Let $$P(3, 3)$$ be a point on the hyperbola, $$\frac{x^2}{a^2} - \frac{y^2}{b^2} = 1$$. If the normal to it at P intersects the $$x$$-axis at (9, 0) and $$e$$ is its eccentricity, then the ordered pair $$(a^2, e^2)$$ is equal to:

The hyperbola is given by $$\dfrac{x^{2}}{a^{2}}-\dfrac{y^{2}}{b^{2}}=1$$ and the point $$P(3,3)$$ lies on it.
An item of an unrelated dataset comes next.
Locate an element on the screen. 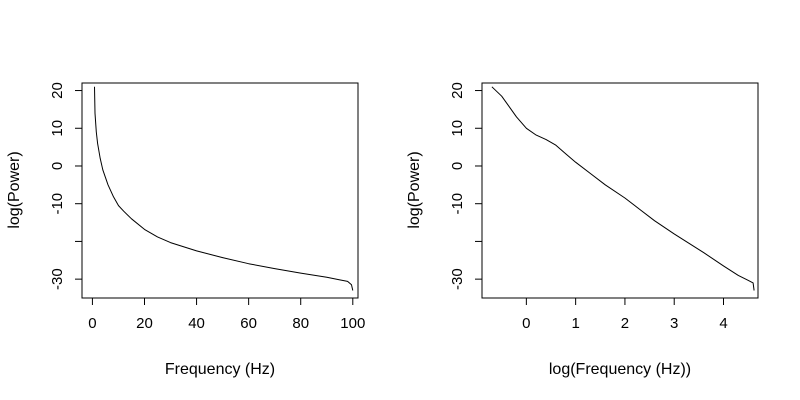 This screenshot has width=800, height=400. right-x-tick-label: 2 is located at coordinates (625, 324).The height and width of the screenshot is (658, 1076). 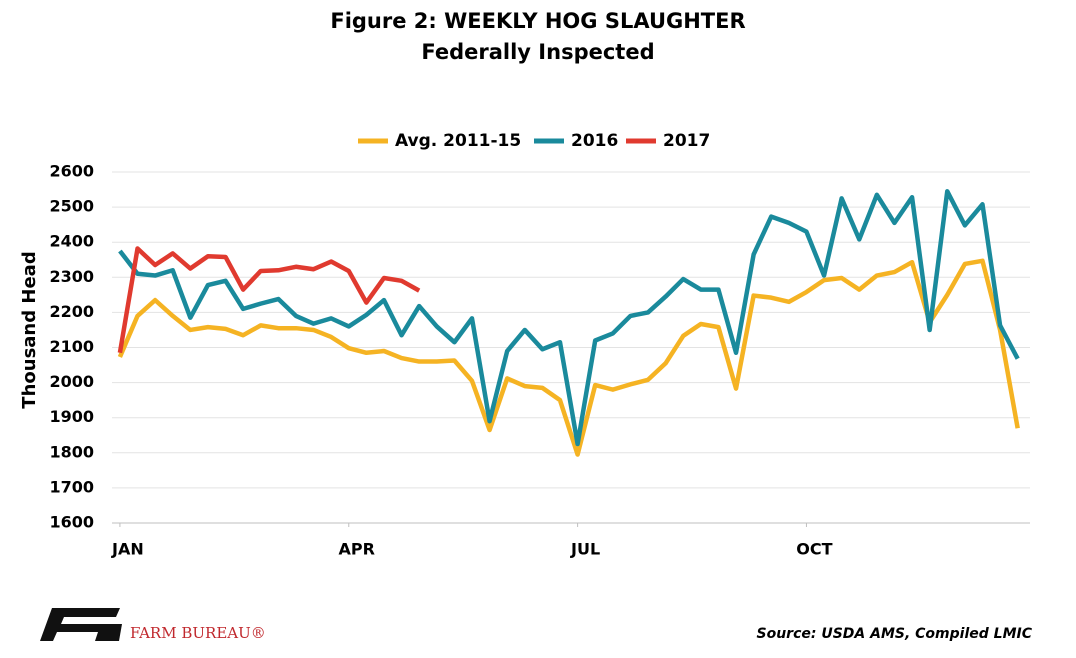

Substituting the coordinates of P, we have

$$\dfrac{3^{2}}{a^{2}}-\dfrac{3^{2}}{b^{2}}=1 \;\;\Longrightarrow\;\; \dfrac{9}{a^{2}}-\dfrac{9}{b^{2}}=1.$$

To find the normal at P, we first need the slope of the tangent. Differentiating the hyperbola implicitly with respect to x, we obtain

$$\dfrac{2x}{a^{2}}-\dfrac{2y}{b^{2}}\dfrac{dy}{dx}=0.$$ Solving for $$\dfrac{dy}{dx}$$ gives

$$\dfrac{dy}{dx}=\dfrac{b^{2}x}{a^{2}y}.$$

At the point $$P(3,3)$$, the slope of the tangent is therefore

$$m_{t}=\left.\dfrac{dy}{dx}\right|_{(3,3)}=\dfrac{b^{2}\cdot3}{a^{2}\cdot3}=\dfrac{b^{2}}{a^{2}}.$$

The slope of the normal is the negative reciprocal of the slope of the tangent, so

$$m_{n}=-\,\dfrac{a^{2}}{b^{2}}.$$

Using the point-slope form, the equation of the normal through $$P(3,3)$$ is

$$y-3=-\dfrac{a^{2}}{b^{2}}\,(x-3).$$

The normal meets the $$x$$-axis where $$y=0$$. Setting $$y=0$$ and solving for $$x$$, we get

$$0-3=-\dfrac{a^{2}}{b^{2}}\,(x-3) \;\;\Longrightarrow\;\; 3=\dfrac{a^{2}}{b^{2}}\,(x-3) \;\;\Longrightarrow\;\; x-3=\dfrac{3b^{2}}{a^{2}} \;\;\Longrightarrow\;\; x=3+\dfrac{3b^{2}}{a^{2}}.$$

But the normal is known to cut the $$x$$-axis at $$(9,0)$$, so

$$9=3+\dfrac{3b^{2}}{a^{2}} \;\;\Longrightarrow\;\; 6=\dfrac{3b^{2}}{a^{2}} \;\;\Longrightarrow\;\; 2=\dfrac{b^{2}}{a^{2}} \;\;\Longrightarrow\;\; b^{2}=2a^{2}.$$

Substituting $$b^{2}=2a^{2}$$ in the earlier relation $$\dfrac{9}{a^{2}}-\dfrac{9}{b^{2}}=1$$, we obtain

$$\dfrac{9}{a^{2}}-\dfrac{9}{2a^{2}}=1 \;\;\Longrightarrow\;\; \dfrac{18-9}{2a^{2}}=1 \;\;\Longrightarrow\;\; \dfrac{9}{2a^{2}}=1 \;\;\Longrightarrow\;\; 2a^{2}=9 \;\;\Longrightarrow\;\; a^{2}=\dfrac{9}{2}.$$

Now, the eccentricity $$e$$ of the hyperbola $$\dfrac{x^{2}}{a^{2}}-\dfrac{y^{2}}{b^{2}}=1$$ satisfies the standard formula $$e^{2}=1+\dfrac{b^{2}}{a^{2}}.$$ Since $$\dfrac{b^{2}}{a^{2}}=2$$, we get

$$e^{2}=1+2=3.$$

Thus the ordered pair is $$\left(a^{2},\,e^{2}\right)=\left(\dfrac{9}{2},\,3\right).$$

Hence, the correct answer is Option A.